#### GIVEN RECORDS

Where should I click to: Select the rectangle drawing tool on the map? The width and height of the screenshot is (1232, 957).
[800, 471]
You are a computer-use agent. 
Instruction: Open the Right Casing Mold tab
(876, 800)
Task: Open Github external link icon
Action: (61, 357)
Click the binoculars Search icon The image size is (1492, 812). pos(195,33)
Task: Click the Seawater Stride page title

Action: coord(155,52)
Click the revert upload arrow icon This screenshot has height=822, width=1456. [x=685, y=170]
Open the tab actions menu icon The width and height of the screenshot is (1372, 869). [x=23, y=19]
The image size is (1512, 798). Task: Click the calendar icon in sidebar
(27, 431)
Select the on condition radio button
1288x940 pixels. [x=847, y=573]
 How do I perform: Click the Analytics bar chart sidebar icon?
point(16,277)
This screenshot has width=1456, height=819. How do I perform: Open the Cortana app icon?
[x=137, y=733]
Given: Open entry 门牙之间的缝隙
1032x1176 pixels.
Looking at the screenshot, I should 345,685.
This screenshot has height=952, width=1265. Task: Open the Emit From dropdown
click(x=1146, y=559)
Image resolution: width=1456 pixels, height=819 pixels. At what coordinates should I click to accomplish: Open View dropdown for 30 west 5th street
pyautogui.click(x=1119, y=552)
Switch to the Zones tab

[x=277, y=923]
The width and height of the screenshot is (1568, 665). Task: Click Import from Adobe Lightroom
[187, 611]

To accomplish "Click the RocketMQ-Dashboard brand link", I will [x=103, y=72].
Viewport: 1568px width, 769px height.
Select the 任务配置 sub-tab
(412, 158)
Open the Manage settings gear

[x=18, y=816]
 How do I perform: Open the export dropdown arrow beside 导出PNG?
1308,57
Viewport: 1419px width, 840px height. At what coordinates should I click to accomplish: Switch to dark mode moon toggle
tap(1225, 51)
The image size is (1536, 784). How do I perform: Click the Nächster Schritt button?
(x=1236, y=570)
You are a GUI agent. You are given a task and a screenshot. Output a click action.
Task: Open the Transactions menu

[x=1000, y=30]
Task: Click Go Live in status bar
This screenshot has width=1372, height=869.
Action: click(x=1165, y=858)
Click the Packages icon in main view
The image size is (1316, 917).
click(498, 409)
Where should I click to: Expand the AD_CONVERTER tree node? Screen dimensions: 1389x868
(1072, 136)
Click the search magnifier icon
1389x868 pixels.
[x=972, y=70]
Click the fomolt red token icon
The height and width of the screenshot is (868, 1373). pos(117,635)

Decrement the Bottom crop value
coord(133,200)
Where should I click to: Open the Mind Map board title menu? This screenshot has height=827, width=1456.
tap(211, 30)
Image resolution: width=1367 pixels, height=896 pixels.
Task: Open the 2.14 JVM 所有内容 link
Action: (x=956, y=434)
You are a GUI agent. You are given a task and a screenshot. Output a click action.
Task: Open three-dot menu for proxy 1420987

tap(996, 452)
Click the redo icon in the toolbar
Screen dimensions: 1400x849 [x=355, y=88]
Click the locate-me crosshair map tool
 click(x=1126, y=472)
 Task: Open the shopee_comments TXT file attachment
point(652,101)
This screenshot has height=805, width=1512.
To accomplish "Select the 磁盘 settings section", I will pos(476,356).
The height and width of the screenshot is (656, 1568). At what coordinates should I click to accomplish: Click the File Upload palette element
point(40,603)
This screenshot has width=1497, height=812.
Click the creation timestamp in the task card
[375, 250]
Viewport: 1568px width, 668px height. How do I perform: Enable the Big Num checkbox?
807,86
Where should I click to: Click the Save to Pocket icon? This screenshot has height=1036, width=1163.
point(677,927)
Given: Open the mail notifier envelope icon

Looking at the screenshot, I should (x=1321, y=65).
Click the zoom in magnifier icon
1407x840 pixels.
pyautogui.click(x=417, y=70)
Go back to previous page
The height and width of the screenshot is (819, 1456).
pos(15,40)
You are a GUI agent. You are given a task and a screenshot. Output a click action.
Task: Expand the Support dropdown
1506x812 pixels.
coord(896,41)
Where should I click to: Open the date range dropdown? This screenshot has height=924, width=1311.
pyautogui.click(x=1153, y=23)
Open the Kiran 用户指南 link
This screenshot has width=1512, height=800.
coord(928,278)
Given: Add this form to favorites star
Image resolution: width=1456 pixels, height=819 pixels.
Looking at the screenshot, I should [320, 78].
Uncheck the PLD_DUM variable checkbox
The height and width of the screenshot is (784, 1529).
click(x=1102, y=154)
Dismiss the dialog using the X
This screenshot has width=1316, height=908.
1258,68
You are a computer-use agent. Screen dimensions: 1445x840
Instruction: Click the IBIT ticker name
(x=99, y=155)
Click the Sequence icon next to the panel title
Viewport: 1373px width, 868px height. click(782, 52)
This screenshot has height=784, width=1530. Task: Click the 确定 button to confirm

########

• **WHAT IS NEEDED**: Which of the lines above hold the string "computer"? Pick each of them out.

• **RESULT OF THIS TASK**:
You are a computer-use agent. 
You are a computer-use agent. Screen dimensions: 1445x840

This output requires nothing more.